§ What you should do
Which of the lines below hold "computer"? Please return each one.

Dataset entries
━━━━

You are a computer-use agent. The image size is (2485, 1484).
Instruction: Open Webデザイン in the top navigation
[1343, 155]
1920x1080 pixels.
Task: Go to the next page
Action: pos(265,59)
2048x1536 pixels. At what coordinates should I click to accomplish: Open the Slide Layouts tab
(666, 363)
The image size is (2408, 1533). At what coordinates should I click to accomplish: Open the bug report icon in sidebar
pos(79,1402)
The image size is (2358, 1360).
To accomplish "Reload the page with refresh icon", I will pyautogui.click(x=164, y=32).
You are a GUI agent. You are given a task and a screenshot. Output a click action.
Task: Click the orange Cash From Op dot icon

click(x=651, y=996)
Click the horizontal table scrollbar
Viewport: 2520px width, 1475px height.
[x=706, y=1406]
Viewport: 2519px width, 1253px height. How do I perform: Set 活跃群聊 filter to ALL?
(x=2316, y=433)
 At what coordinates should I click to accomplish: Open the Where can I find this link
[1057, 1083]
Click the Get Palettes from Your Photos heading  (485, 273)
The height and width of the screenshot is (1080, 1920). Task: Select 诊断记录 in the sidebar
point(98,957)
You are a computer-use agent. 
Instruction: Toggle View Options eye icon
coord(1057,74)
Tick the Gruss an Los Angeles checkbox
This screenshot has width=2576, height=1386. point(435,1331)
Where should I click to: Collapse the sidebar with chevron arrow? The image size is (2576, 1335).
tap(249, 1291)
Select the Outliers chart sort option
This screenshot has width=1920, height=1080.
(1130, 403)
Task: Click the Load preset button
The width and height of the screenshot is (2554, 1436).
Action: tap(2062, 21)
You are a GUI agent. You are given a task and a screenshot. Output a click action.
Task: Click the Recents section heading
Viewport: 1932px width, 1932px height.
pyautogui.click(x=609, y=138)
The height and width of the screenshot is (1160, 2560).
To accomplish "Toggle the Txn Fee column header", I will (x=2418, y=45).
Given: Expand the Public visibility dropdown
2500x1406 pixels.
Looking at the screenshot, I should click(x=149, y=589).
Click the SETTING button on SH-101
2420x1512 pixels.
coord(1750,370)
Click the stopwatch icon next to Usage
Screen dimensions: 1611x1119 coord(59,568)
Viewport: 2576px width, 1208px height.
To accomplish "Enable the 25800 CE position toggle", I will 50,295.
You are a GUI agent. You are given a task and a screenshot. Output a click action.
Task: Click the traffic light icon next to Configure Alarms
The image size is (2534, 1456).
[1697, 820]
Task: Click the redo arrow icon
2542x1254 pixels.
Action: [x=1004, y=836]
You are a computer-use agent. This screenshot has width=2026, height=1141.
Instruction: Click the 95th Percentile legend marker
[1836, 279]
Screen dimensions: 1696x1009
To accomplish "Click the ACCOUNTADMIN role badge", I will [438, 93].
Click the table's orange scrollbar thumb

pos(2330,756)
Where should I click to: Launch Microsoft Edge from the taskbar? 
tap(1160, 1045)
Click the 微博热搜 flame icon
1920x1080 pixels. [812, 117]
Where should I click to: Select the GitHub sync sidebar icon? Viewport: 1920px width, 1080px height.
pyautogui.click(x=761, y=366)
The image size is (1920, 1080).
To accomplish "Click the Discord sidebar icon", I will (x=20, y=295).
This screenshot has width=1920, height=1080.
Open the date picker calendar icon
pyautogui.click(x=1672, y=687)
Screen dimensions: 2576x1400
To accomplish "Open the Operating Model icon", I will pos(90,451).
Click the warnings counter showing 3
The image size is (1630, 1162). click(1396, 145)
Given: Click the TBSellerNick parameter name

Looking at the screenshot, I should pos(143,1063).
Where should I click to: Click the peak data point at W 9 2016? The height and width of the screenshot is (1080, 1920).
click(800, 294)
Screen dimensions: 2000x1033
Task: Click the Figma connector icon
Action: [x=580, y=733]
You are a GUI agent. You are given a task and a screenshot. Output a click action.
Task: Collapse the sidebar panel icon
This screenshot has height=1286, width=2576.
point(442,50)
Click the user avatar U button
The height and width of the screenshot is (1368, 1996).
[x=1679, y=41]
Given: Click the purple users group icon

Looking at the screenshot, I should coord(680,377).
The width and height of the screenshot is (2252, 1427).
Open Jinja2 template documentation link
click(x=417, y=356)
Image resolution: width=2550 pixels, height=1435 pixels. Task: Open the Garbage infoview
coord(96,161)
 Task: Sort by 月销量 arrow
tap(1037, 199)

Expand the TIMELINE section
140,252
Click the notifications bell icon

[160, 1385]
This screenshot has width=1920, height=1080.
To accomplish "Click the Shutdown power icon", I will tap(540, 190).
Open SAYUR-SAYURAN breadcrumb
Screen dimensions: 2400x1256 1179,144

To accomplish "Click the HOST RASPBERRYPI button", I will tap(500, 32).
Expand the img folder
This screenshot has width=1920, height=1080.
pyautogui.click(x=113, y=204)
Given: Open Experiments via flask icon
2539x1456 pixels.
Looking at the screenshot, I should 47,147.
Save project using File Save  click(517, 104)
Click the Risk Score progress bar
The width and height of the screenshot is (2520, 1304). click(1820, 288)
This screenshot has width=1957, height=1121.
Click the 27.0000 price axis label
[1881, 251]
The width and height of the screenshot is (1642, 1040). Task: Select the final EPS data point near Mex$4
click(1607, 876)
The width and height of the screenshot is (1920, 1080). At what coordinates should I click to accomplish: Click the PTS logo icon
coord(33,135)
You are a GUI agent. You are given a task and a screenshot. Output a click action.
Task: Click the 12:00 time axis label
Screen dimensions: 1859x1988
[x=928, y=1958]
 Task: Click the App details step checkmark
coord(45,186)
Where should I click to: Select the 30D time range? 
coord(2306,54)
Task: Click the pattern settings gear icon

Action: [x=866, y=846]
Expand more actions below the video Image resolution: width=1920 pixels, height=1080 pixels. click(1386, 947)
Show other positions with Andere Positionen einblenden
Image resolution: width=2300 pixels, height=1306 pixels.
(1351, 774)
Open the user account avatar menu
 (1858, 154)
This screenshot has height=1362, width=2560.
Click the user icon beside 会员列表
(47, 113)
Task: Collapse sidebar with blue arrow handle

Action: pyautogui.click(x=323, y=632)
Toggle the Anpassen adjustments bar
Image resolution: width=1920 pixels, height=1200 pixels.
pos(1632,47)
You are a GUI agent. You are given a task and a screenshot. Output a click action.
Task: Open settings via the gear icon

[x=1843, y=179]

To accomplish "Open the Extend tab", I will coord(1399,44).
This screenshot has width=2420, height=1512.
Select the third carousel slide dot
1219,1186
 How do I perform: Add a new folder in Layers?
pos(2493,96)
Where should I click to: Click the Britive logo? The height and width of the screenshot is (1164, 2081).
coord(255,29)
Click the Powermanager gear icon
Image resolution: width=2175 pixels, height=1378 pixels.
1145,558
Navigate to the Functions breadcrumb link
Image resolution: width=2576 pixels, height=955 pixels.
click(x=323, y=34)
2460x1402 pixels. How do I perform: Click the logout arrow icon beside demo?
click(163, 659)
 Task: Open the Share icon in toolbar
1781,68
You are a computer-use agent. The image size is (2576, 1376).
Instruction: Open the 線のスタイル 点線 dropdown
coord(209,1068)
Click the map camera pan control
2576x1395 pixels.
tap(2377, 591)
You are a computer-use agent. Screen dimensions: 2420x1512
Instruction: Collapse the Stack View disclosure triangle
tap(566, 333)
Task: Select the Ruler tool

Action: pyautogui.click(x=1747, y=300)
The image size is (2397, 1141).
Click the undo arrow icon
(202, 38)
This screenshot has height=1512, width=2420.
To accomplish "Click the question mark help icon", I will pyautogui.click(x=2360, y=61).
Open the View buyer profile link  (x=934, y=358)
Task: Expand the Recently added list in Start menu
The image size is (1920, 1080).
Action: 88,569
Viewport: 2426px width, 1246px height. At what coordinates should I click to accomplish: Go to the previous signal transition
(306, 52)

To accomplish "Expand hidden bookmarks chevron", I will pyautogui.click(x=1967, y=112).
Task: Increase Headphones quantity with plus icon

━━━━

§ Solution to this problem
You are a computer-use agent. The image size is (2485, 1484).
You are a computer-use agent. 
You are a computer-use agent. This screenshot has width=2026, height=1141.
You are a computer-use agent. The image size is (2576, 1376).
You are a computer-use agent. Screen dimensions: 2420x1512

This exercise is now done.